▶ _Task goal_
Extract each of the rows below and reproduce them character for character, keeping every line in its original order.

▶ _Entries supplied_
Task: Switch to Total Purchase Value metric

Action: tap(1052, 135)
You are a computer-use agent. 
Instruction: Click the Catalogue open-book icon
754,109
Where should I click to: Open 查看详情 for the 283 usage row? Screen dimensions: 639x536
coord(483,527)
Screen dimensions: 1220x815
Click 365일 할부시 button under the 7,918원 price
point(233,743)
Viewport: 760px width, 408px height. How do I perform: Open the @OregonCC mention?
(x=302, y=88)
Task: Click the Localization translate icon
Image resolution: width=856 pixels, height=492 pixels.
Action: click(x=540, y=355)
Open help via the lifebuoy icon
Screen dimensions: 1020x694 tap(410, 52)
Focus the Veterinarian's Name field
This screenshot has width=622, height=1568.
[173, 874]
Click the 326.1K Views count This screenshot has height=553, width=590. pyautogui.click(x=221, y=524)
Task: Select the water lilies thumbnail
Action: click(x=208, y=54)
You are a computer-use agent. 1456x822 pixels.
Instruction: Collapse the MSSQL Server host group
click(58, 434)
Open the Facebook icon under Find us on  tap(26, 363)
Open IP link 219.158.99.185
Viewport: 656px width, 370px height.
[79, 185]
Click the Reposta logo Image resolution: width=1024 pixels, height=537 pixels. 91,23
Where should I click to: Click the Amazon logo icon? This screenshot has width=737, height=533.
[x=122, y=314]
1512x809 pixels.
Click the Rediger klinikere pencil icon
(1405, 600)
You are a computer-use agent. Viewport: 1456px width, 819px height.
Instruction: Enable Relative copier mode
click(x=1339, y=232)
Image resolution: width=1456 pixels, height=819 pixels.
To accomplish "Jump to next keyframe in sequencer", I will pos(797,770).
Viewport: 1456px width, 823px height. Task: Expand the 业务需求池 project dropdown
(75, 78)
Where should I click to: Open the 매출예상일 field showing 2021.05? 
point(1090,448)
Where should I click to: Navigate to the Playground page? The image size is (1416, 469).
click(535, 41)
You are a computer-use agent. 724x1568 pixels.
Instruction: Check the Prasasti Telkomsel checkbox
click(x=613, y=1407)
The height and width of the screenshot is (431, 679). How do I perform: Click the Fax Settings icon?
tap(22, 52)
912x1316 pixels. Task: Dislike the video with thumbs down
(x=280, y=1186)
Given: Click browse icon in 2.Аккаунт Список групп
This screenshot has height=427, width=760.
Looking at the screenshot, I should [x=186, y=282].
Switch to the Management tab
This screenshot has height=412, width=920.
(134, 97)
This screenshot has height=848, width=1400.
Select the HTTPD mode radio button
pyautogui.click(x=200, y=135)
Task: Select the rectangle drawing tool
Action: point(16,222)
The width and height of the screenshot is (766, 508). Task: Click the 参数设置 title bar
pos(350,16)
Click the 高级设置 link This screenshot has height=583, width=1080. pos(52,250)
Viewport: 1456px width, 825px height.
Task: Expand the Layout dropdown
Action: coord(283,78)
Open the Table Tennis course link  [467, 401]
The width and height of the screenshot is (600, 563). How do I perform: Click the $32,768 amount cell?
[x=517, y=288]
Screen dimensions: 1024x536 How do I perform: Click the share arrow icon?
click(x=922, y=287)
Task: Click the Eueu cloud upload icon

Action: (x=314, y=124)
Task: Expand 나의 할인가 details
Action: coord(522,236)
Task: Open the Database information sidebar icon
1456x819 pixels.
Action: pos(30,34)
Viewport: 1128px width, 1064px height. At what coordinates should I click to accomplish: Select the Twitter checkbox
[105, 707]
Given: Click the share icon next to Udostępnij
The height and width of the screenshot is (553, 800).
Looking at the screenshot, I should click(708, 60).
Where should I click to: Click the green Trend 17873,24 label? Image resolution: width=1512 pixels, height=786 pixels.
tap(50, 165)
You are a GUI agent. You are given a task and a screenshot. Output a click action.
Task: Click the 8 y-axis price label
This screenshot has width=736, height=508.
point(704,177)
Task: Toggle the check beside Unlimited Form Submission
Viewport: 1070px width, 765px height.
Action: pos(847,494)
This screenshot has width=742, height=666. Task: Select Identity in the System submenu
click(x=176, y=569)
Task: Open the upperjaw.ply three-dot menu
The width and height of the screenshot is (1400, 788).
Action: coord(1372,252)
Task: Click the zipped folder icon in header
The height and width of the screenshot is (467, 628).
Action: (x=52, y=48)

▶ _Right answer_
Task: Switch to Total Purchase Value metric

Action: tap(1052, 135)
You are a computer-use agent. 
Instruction: Click the Catalogue open-book icon
754,109
Where should I click to: Open 查看详情 for the 283 usage row? Screen dimensions: 639x536
coord(483,527)
Screen dimensions: 1220x815
Click 365일 할부시 button under the 7,918원 price
point(233,743)
Viewport: 760px width, 408px height. How do I perform: Open the @OregonCC mention?
(x=302, y=88)
Task: Click the Localization translate icon
Image resolution: width=856 pixels, height=492 pixels.
Action: click(x=540, y=355)
Open help via the lifebuoy icon
Screen dimensions: 1020x694 tap(410, 52)
Focus the Veterinarian's Name field
This screenshot has width=622, height=1568.
[173, 874]
Click the 326.1K Views count This screenshot has height=553, width=590. pyautogui.click(x=221, y=524)
Task: Select the water lilies thumbnail
Action: click(x=208, y=54)
You are a computer-use agent. 1456x822 pixels.
Instruction: Collapse the MSSQL Server host group
click(58, 434)
Open the Facebook icon under Find us on  tap(26, 363)
Open IP link 219.158.99.185
Viewport: 656px width, 370px height.
[79, 185]
Click the Reposta logo Image resolution: width=1024 pixels, height=537 pixels. 91,23
Where should I click to: Click the Amazon logo icon? This screenshot has width=737, height=533.
[x=122, y=314]
1512x809 pixels.
Click the Rediger klinikere pencil icon
(1405, 600)
You are a computer-use agent. Viewport: 1456px width, 819px height.
Instruction: Enable Relative copier mode
click(x=1339, y=232)
Image resolution: width=1456 pixels, height=819 pixels.
To accomplish "Jump to next keyframe in sequencer", I will pos(797,770).
Viewport: 1456px width, 823px height. Task: Expand the 业务需求池 project dropdown
(75, 78)
Where should I click to: Open the 매출예상일 field showing 2021.05? 
point(1090,448)
Where should I click to: Navigate to the Playground page? The image size is (1416, 469).
click(535, 41)
You are a computer-use agent. 724x1568 pixels.
Instruction: Check the Prasasti Telkomsel checkbox
click(x=613, y=1407)
The height and width of the screenshot is (431, 679). How do I perform: Click the Fax Settings icon?
tap(22, 52)
912x1316 pixels. Task: Dislike the video with thumbs down
(x=280, y=1186)
Given: Click browse icon in 2.Аккаунт Список групп
This screenshot has height=427, width=760.
Looking at the screenshot, I should [x=186, y=282].
Switch to the Management tab
This screenshot has height=412, width=920.
(134, 97)
This screenshot has height=848, width=1400.
Select the HTTPD mode radio button
pyautogui.click(x=200, y=135)
Task: Select the rectangle drawing tool
Action: point(16,222)
The width and height of the screenshot is (766, 508). Task: Click the 参数设置 title bar
pos(350,16)
Click the 高级设置 link This screenshot has height=583, width=1080. pos(52,250)
Viewport: 1456px width, 825px height.
Task: Expand the Layout dropdown
Action: coord(283,78)
Open the Table Tennis course link  [467, 401]
The width and height of the screenshot is (600, 563). How do I perform: Click the $32,768 amount cell?
[x=517, y=288]
Screen dimensions: 1024x536 How do I perform: Click the share arrow icon?
click(x=922, y=287)
Task: Click the Eueu cloud upload icon

Action: (x=314, y=124)
Task: Expand 나의 할인가 details
Action: coord(522,236)
Task: Open the Database information sidebar icon
1456x819 pixels.
Action: pos(30,34)
Viewport: 1128px width, 1064px height. At what coordinates should I click to accomplish: Select the Twitter checkbox
[105, 707]
Given: Click the share icon next to Udostępnij
The height and width of the screenshot is (553, 800).
Looking at the screenshot, I should click(708, 60).
Where should I click to: Click the green Trend 17873,24 label? Image resolution: width=1512 pixels, height=786 pixels.
tap(50, 165)
You are a GUI agent. You are given a task and a screenshot. Output a click action.
Task: Click the 8 y-axis price label
This screenshot has width=736, height=508.
point(704,177)
Task: Toggle the check beside Unlimited Form Submission
Viewport: 1070px width, 765px height.
Action: pos(847,494)
This screenshot has width=742, height=666. Task: Select Identity in the System submenu
click(x=176, y=569)
Task: Open the upperjaw.ply three-dot menu
The width and height of the screenshot is (1400, 788).
Action: coord(1372,252)
Task: Click the zipped folder icon in header
The height and width of the screenshot is (467, 628).
Action: (x=52, y=48)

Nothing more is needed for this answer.